Orkun Saka, visiting fellow at London School of Economics and assistant professor of finance at University of Sussex, said it was not a good sign for international investors.
“However, it also depends on why these investors transact with Turkish financial markets. If the speculative players who simply trade Turkish lira to make profit from a possible crisis situation are discouraged by ‘sand in the wheels’ policies, it is not too bad for Turkey,” he told Arab News.
“On the other hand, if these regulations become permanent and start scaring investors who have productive capacity and intentions in the country, this could translate into a huge loss in the long term,” he added. Experts say the decision will make it more difficult for foreign investors to obtain and make transactions in lira. It is also a sign that the convertibility of Turkish lira might be at risk. Some financial analysts have also drawn attention to the possibility that Turkey might begin introducing capital controls to deflect the lira’s weakness, which would discourage external financing of the national economy.
The currency hit an all-time record low of 7.2 lira per US dollar on May 7.
On the same day, Turkish authorities introduced a transaction ban on BNP Paribas, Citigroup and UBS — a controversial move that was lifted after four days once they had all satisfied their liabilities with local banks.

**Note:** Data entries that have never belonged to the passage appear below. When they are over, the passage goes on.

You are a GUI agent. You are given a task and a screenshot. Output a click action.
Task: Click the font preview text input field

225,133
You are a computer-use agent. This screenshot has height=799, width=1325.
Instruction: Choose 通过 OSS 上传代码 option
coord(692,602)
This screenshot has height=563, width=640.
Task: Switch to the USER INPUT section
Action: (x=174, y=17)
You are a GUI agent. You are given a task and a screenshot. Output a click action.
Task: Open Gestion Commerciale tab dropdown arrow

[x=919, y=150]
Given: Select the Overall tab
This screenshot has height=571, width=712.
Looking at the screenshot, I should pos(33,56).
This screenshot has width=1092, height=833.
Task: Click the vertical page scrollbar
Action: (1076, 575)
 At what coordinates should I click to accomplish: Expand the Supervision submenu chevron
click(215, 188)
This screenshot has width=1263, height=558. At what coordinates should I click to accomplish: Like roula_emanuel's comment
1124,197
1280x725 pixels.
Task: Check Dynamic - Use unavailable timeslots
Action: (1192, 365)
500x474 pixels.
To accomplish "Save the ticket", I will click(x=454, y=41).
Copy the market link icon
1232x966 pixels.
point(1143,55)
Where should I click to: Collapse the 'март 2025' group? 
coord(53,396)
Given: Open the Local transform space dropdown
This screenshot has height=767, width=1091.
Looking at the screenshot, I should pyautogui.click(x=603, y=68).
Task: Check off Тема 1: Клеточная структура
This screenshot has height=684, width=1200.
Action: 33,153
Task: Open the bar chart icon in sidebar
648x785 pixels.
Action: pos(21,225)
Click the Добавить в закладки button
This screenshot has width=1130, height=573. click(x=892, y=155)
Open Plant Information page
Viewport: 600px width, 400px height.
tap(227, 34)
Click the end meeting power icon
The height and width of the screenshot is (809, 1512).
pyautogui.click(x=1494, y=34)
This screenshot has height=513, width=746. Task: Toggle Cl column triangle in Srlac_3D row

The concerns over “speculative attacks” on the currency remain very fresh in the minds of Turkish officials.
Pro-government media accused unknown financial institutions of currency manipulation, while Turkish state-owned banks reportedly sold significant amounts of foreign currency recently in their battle to defend the currency against the dollar.
Last week, Turkish President Recep Tayyip Erdogan blamed the lira’s plunge on “those who think they can destroy our economy and corner us by exploiting financial institutions abroad.”
The volume of trading in lira has plummeted considerably as other foreign banks suspected further measures might be taken against them. For Saka, the recent ban on three foreign banks was a sign that Ankara will bring more regulations on capital flows to continue prioritizing a stable currency and low interest rates in the future.
“This will restrict the behavior of international investors bringing money in and out of the country. So far, the government has been temporarily applying these defense mechanisms to fend off speculation, but there is a risk that these may turn into permanent features of the Turkish financial markets,” he said.
In the meantime, the Turkish government is searching for funding from its allies to avoid a new currency crisis, similar to that of 2018, which increased unemployment and inflation rates.
Establishing currency swap lines with Japan and the UK, and expanding current facilities with China and Qatar, are reportedly on the table.
The government has also brought in stricter limits on local banks’ FX trading.
Saka noted that intervention policies, such as those applied by Turkey in 2018, are meant to be short-term, and that strict interventions are usually abandoned a few years after a crisis. “Let’s hope this will be the case for Turkey too,” he said.